- **EXERCISE DESCRIPTION**:
Look through the entries for the string "entry" and copy every line where it shows up.
:: DATA ::
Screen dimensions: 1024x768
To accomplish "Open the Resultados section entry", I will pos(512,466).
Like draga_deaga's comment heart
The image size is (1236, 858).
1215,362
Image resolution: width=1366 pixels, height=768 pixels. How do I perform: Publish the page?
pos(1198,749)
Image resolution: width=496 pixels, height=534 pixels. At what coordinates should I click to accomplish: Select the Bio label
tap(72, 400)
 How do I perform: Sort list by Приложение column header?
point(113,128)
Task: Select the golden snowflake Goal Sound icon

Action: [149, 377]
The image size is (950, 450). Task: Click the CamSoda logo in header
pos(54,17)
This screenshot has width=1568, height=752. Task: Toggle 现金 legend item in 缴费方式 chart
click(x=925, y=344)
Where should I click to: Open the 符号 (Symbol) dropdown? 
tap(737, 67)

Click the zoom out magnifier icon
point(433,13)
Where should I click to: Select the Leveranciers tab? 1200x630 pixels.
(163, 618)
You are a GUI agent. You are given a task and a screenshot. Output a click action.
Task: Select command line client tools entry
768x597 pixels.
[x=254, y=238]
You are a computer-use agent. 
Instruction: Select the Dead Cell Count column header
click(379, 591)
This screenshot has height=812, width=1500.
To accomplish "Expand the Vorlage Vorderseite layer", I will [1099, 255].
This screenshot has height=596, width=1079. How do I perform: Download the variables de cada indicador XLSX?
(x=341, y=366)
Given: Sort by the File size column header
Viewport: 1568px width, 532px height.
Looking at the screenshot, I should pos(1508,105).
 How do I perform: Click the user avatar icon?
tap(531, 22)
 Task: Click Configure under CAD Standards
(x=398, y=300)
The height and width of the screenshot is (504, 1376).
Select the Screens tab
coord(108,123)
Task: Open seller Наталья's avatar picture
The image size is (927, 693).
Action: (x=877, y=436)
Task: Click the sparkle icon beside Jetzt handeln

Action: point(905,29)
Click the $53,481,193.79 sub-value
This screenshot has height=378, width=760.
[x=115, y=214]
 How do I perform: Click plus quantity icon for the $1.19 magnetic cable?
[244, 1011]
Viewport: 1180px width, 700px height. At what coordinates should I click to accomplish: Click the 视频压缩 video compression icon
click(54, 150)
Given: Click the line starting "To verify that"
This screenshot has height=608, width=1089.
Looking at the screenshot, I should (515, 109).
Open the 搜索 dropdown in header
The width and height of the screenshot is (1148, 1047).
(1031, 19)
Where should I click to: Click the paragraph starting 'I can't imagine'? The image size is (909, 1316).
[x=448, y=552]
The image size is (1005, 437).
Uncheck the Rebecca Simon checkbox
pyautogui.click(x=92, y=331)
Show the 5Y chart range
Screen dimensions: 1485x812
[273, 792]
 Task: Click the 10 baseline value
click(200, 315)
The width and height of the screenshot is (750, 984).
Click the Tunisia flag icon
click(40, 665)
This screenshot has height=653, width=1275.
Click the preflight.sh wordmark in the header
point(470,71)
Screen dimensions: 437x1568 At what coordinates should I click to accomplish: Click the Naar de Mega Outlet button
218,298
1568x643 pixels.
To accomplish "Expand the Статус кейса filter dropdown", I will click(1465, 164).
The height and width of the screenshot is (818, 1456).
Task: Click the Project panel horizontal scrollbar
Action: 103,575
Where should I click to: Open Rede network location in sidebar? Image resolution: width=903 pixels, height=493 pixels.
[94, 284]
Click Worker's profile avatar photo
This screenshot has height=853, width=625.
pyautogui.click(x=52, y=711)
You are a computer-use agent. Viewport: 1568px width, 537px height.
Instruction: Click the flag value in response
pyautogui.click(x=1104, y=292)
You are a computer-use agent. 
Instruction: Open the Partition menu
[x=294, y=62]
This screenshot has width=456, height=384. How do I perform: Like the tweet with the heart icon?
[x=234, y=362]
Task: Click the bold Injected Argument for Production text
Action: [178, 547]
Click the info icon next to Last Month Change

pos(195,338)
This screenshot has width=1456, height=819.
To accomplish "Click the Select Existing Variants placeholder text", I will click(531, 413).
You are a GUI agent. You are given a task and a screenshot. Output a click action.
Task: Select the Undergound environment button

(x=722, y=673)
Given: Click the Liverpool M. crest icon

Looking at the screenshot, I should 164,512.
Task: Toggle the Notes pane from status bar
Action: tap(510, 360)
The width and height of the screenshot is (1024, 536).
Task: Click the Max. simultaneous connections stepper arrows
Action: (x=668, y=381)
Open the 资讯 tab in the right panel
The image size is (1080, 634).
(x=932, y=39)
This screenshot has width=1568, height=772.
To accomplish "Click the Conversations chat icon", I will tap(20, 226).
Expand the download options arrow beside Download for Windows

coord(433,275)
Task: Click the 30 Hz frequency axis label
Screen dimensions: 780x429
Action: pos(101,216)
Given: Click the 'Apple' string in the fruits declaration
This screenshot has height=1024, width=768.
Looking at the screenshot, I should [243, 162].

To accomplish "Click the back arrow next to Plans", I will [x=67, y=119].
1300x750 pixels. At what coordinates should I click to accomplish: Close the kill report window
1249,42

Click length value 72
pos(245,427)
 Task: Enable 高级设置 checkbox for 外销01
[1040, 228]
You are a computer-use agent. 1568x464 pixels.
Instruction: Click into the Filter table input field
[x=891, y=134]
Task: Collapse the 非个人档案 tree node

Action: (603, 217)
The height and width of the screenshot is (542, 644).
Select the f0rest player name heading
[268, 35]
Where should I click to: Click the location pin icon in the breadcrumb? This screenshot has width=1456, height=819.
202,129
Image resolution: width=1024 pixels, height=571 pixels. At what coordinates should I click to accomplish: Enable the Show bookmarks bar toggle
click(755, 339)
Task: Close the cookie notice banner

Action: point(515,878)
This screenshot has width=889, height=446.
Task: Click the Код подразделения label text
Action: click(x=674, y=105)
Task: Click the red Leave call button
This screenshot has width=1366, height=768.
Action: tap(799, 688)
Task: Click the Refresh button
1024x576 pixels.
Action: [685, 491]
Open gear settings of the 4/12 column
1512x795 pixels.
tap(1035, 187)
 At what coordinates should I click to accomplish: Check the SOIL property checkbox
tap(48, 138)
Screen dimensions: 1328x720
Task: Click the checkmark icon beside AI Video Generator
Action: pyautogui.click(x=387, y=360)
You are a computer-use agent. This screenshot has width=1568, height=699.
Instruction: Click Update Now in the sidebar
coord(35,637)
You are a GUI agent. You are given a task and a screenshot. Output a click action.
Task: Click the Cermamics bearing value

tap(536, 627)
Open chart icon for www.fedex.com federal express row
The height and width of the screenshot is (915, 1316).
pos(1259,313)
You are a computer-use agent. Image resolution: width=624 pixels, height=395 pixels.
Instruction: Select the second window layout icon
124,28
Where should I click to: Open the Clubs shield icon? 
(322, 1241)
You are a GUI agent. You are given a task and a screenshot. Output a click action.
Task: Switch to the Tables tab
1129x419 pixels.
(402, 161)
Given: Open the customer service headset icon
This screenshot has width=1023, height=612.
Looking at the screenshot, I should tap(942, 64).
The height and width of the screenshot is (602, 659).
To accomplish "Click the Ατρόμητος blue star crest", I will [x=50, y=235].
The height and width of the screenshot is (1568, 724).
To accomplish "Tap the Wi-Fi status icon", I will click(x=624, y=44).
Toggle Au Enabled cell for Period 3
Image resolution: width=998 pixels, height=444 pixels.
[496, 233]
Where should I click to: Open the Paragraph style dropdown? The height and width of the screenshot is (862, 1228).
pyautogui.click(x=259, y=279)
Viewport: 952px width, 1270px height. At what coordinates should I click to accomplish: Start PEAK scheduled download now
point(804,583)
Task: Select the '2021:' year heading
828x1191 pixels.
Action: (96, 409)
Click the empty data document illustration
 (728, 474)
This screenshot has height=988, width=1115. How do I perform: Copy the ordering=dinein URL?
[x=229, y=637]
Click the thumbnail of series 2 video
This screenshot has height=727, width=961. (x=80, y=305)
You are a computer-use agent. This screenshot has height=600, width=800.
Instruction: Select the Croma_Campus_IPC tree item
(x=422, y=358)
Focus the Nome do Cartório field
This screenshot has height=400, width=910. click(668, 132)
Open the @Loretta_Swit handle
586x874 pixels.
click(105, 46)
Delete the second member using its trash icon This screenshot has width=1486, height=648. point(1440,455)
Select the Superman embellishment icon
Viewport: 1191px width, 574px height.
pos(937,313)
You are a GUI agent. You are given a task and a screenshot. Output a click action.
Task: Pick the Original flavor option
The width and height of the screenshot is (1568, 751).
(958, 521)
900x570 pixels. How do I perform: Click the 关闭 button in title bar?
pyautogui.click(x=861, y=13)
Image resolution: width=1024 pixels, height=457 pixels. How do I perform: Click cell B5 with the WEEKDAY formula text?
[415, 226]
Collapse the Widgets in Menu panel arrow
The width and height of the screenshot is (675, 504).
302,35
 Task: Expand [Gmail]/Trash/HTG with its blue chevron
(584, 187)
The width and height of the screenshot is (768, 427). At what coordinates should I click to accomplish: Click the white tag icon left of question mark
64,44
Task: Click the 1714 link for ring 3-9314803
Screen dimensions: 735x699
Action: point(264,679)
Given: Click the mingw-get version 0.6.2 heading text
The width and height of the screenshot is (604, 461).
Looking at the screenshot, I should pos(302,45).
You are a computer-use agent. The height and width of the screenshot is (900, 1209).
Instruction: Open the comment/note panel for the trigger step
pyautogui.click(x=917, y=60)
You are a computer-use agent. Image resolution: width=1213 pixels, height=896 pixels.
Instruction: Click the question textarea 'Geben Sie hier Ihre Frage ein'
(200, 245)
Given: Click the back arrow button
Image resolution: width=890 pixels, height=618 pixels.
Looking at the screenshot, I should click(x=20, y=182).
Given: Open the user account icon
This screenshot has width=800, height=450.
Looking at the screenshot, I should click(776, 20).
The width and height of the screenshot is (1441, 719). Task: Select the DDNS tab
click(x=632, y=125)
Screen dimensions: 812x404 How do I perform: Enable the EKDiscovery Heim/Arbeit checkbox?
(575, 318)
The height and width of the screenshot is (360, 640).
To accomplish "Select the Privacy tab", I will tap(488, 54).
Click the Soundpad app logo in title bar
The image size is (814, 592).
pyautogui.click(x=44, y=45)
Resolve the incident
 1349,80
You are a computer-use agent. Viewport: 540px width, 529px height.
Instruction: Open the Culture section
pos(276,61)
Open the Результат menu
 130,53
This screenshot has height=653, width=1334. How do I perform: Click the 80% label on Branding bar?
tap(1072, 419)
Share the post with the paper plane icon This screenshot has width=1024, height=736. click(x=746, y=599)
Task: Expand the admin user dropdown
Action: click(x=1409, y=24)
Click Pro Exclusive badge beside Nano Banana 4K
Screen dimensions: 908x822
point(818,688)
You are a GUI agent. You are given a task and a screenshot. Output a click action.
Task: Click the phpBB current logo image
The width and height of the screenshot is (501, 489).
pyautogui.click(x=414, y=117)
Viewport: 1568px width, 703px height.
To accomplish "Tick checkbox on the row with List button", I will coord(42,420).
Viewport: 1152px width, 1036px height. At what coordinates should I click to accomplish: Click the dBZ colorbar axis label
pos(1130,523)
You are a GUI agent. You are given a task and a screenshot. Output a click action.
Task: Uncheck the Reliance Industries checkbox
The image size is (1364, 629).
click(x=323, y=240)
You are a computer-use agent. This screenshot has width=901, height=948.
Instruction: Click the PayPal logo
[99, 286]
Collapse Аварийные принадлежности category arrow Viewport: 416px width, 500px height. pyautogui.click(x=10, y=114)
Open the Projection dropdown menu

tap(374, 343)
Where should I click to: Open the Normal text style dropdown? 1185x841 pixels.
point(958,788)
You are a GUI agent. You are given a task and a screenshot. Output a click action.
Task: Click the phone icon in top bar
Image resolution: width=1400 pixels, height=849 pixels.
:::
- **RESPONSE AREA**:
To accomplish "Open the Resultados section entry", I will pos(512,466).
Task: Select command line client tools entry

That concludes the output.